The Annoyed Librarian, at least writing as the Annoyed Librarian, definitely represents the extreme position of whatever debate she enters. In the political battles, she is completely against the SRRT and offers no compromise, much like some of her critics. Her criticisms of the ALA, Internet pornography in libraries, the alleged librarian shortage, the banned books movement, and the Library 2.0 phenomenon have been relentless. Many have taken her arguments at face value and wondered why anyone who was so aggressively opposed to so much in librarianship would remain a librarian. On the other hand, many of her regular readers provide a cheering section and seem to agree with just about everything she writes. As a regular reader, I am somewhere in the middle, mostly because I recognize, or at least I think I recognize, what she is trying to do. Since she has no professional reputation to make and writes pseudonymously, she does not need to be consistent. She does not need to be polite. Yes, the positions the AL takes on various issues are often extreme, I think designedly so. She offers the most extreme argument she can muster against whatever annoys her at the moment, and this very extremity helps to clarify a problem. The philosopher Ludwig Wittgenstein says somewhere that his philosophical work attempts to sweep away the debris that accumulates around philosophical arguments so that we may see them clearly. This, it seems to me, is also what the extremity of the AL’s positions does to debates within librarianship. By posing her arguments in the starkest terms, she often shows what is really at stake in a debate, then lets others wrestle with those arguments to come to a more sensible middling position. Even for her staunchest opponents, she often presents strong arguments they would do well to consider.

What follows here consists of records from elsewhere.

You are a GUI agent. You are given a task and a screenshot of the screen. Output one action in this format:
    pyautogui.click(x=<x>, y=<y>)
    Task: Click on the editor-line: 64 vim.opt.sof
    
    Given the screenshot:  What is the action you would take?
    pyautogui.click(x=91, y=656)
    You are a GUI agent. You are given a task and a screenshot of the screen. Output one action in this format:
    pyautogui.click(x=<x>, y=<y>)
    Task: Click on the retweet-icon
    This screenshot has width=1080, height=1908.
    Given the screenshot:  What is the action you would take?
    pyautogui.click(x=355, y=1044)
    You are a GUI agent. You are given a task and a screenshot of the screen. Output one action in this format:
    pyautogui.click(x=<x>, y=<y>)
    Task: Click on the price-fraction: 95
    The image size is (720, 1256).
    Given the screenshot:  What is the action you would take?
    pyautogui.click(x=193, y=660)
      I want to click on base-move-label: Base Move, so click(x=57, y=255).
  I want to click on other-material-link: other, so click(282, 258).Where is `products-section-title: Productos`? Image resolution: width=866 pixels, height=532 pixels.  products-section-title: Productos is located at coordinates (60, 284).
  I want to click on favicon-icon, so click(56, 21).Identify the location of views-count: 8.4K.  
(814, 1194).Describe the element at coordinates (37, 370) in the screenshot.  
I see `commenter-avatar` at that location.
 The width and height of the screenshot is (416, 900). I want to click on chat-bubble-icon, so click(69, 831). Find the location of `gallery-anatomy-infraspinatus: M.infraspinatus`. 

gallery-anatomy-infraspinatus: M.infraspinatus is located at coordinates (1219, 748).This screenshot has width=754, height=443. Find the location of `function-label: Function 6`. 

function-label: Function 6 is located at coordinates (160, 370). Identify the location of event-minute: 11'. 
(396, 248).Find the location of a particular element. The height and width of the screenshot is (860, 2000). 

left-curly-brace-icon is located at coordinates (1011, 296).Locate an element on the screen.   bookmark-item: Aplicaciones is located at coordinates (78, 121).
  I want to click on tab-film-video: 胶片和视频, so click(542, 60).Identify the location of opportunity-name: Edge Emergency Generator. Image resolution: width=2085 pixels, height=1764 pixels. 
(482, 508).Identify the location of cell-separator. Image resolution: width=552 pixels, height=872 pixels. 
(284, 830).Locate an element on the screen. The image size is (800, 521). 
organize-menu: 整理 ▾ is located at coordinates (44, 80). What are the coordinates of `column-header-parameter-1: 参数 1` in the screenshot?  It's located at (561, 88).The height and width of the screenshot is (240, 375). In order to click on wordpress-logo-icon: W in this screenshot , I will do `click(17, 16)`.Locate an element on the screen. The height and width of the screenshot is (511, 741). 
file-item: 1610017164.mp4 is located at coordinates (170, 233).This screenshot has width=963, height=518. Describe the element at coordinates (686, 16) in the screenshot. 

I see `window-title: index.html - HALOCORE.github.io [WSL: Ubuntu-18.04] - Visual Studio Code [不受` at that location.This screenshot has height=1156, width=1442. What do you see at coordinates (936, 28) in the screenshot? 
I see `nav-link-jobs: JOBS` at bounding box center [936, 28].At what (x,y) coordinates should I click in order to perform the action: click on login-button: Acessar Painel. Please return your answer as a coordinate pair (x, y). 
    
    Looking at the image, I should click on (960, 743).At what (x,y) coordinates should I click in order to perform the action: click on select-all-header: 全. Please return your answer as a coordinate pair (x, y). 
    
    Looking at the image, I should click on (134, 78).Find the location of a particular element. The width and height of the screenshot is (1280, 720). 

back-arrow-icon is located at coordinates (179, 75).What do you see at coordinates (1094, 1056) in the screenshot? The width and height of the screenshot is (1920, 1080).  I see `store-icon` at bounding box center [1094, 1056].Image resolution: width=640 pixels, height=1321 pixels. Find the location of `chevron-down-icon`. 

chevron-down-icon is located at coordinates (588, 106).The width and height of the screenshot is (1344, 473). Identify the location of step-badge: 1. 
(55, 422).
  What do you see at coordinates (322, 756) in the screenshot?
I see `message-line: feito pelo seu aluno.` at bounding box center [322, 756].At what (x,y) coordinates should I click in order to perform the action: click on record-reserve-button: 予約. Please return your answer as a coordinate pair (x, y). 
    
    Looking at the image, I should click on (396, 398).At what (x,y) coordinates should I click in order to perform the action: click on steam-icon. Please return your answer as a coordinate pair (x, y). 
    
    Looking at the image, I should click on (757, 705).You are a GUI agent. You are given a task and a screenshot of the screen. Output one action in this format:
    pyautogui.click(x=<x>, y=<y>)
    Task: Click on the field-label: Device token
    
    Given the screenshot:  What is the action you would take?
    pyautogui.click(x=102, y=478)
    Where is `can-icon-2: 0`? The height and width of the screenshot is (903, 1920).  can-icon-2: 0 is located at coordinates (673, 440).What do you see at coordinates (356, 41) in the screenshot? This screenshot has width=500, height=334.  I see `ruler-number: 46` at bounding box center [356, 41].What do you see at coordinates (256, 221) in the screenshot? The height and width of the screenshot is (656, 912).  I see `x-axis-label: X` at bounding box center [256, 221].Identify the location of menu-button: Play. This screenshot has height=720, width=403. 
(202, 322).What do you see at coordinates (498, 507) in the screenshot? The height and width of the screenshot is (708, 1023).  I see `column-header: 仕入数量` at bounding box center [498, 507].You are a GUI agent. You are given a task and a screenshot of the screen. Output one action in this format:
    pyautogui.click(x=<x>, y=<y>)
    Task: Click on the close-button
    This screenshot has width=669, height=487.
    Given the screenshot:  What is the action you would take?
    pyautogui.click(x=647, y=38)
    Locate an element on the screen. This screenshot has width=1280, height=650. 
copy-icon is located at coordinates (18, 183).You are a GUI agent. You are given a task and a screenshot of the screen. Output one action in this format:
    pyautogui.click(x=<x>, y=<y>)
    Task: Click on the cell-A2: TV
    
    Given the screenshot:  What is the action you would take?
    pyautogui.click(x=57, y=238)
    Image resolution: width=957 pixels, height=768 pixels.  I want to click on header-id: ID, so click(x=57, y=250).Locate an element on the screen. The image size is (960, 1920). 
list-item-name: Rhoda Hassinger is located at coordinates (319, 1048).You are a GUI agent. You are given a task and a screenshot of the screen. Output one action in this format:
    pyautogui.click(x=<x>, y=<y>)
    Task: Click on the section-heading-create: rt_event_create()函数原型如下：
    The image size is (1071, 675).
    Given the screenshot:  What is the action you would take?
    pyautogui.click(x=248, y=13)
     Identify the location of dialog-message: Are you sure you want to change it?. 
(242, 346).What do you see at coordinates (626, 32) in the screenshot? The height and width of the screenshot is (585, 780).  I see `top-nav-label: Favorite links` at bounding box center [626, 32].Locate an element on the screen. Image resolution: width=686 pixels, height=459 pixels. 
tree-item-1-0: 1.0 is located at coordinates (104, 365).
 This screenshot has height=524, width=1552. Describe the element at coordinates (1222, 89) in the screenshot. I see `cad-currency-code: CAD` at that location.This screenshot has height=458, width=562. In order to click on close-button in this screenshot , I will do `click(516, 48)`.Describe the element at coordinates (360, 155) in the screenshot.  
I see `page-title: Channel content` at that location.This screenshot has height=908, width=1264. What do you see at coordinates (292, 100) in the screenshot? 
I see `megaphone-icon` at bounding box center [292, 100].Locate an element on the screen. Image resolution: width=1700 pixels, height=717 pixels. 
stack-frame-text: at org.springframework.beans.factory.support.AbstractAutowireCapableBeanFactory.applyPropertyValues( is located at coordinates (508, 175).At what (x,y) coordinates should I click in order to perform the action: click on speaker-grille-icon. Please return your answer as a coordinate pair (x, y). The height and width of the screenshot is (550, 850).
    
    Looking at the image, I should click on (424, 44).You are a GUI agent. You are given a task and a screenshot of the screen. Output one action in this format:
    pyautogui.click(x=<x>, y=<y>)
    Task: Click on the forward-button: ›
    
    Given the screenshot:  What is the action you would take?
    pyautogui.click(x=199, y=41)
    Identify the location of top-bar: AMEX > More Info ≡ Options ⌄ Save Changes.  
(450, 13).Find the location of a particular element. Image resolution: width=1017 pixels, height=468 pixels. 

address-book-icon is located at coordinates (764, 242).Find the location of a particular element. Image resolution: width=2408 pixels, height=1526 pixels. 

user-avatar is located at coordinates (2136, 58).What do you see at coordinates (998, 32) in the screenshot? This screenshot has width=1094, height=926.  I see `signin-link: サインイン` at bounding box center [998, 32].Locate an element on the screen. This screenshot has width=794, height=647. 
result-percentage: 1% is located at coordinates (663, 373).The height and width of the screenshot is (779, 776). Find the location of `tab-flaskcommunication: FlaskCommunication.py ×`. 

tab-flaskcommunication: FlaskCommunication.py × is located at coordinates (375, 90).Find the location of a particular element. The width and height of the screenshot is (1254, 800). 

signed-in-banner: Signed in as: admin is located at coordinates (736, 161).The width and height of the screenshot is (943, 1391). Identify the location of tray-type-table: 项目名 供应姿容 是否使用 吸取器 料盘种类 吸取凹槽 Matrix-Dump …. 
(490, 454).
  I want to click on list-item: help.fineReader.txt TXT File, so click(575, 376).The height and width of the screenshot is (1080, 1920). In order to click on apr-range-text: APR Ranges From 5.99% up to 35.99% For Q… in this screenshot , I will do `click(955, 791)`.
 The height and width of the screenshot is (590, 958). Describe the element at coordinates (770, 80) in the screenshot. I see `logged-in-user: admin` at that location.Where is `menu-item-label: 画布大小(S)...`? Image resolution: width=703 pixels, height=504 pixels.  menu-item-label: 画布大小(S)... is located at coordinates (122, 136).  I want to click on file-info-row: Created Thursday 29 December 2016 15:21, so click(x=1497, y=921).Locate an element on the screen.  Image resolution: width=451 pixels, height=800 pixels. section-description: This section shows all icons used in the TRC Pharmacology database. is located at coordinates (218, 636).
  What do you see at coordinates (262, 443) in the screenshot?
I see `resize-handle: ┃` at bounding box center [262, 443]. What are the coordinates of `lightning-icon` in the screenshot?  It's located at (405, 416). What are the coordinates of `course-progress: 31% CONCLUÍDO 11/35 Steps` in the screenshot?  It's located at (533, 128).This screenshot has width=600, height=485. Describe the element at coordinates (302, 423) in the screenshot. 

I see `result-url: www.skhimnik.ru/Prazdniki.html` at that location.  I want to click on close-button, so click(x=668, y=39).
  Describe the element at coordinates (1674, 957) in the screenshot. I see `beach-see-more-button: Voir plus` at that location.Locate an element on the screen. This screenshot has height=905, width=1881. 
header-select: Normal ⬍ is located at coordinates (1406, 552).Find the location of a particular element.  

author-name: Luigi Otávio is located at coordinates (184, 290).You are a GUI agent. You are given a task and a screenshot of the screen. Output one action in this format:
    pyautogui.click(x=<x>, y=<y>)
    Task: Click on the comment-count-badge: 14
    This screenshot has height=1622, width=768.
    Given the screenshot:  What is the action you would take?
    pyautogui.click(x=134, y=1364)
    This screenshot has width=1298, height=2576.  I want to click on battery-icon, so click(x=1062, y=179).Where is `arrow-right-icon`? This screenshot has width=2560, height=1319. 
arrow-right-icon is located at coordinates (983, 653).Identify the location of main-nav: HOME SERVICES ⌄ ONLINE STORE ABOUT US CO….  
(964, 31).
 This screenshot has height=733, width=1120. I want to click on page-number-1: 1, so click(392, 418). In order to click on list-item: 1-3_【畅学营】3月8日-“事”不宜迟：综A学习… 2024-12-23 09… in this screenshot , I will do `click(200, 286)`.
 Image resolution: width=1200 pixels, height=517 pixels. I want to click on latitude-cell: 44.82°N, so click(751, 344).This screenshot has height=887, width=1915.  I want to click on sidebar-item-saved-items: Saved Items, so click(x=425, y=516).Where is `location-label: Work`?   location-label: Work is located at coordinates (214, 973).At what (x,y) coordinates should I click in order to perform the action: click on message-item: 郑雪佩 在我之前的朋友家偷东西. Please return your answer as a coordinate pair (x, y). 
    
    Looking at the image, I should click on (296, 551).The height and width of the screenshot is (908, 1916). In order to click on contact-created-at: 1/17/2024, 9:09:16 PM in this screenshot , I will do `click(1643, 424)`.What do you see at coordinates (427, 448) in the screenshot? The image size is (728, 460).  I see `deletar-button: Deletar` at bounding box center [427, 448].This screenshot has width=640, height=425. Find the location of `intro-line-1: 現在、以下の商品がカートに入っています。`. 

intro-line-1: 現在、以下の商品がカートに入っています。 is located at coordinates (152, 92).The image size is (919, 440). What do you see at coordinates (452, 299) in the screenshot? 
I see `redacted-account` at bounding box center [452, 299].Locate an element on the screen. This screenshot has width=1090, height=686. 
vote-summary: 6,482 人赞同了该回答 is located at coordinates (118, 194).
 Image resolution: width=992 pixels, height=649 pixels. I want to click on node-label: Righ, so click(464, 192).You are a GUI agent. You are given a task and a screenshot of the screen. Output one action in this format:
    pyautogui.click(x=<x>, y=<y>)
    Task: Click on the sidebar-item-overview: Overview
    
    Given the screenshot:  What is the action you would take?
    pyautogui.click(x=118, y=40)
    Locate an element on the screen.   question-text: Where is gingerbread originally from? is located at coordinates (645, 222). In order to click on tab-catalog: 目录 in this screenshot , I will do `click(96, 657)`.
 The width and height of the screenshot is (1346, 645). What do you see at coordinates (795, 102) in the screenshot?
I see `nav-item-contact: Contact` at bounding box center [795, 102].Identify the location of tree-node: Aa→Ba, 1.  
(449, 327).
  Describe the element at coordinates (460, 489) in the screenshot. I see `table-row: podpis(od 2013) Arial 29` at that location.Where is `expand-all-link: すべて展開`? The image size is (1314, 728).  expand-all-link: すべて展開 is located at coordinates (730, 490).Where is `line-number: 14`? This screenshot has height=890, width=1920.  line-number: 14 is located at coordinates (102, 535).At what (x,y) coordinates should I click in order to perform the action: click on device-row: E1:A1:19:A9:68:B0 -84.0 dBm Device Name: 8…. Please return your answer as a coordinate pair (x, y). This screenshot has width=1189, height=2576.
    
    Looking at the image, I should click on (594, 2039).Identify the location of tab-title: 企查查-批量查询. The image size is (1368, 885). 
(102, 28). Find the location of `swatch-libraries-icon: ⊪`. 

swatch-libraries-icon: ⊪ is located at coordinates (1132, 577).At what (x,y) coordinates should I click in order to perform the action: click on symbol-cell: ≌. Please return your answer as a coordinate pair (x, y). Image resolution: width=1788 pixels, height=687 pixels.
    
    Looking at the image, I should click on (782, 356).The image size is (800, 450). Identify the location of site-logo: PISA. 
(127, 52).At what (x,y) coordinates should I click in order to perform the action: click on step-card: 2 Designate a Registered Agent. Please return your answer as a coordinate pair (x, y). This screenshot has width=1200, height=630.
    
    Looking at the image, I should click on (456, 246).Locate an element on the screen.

While clearing away the debris, she is often satirical as well. In a profession sometimes given to uncritical and humorless jingoism, the AL provides an antidote with her satire. But satire has a purpose; it does not exist merely to make people laugh. Satire aims to correct abuses, and it is often extreme. Consider, for example, Jonathan Swift’s “Modest Proposal.” Some satire is gentle, and some harsh. We usually categorize gentle satire as Horatian. While the AL does sometimes adhere to the Horatian dictum to teach and delight, her satire is far from gentle. No, it is more Juvenalian, exposing abuses with biting wit and moral indignation. Juvenalian satire is so alien to the profession of librarianship that many readers do not understand what is going on. How could someone be so bitter? Why doesn’t she stop criticizing people and go do something else? Why does she remain a librarian? These are responses to her work that I have seen, but these responses miss the point. Some seem to think this Juvenalian satire from the Annoyed Librarian is a sign that she thinks librarianship is worthless, and that she should thus cease to be a librarian. But that shows a misunderstanding of the moral purpose of satire. We do not satirize that which is beneath contempt or that which is unimportant. We satirize abuses to things that we value. The moral purpose of satire is to criticize vice to protect the virtues of things we love. Considered in this way, it is just possible that far from finding librarianship or librarians or even the ALA worthless, the Annoyed Librarian instead considers them very important, important enough to be saved from the follies that sometimes beset them.